Heidi nods her head in approval. “An oldie but a goodie. Hmm, let me think. Marie came into the salon the other day, she was glowing. I think she’s knocked up … definitely a honeymoon baby. And the Peter family is closing down the diner, apparently, Noah Peter doesn’t want to take over the family business so they’re selling. What else?” She taps her finger to her chin. “Oh! Do you remember Mr. Walsh? The hot history teacher at the high school?”
“Do I remember him? I had the biggest crush on him sophomore year.” I laugh, enjoying the frivolous talk.
“Well, word is, he’s dating a former student who was only a few years above our grade. Kind of gross, but also I’m so jealous of her.”

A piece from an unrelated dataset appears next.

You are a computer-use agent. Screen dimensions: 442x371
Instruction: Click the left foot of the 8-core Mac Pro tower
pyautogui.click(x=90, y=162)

I digest the information about Marie and Henry, secretly envious that the other Elm Hill high school sweethearts were doing so well. “Congrats to Marie and Henry if so … I mean, obviously, they’re going to be awesome parents. And yeah … Mr. Walsh was hot. But I don’t know how I’d feel sleeping with someone who saw me through the braces phase.”
“B! I said the same thing when my mom came home and told me. Then she said I was disgusting and told me I needed to find a nice man. Whatever.” She rolled her eyes and recited a line from Hillary Duff in the movie. “And you know Jennifer Price?”
“Is she the one who works at the strip club in Florida?” I remembered seeing her more … risqué pictures she liked to post on social media.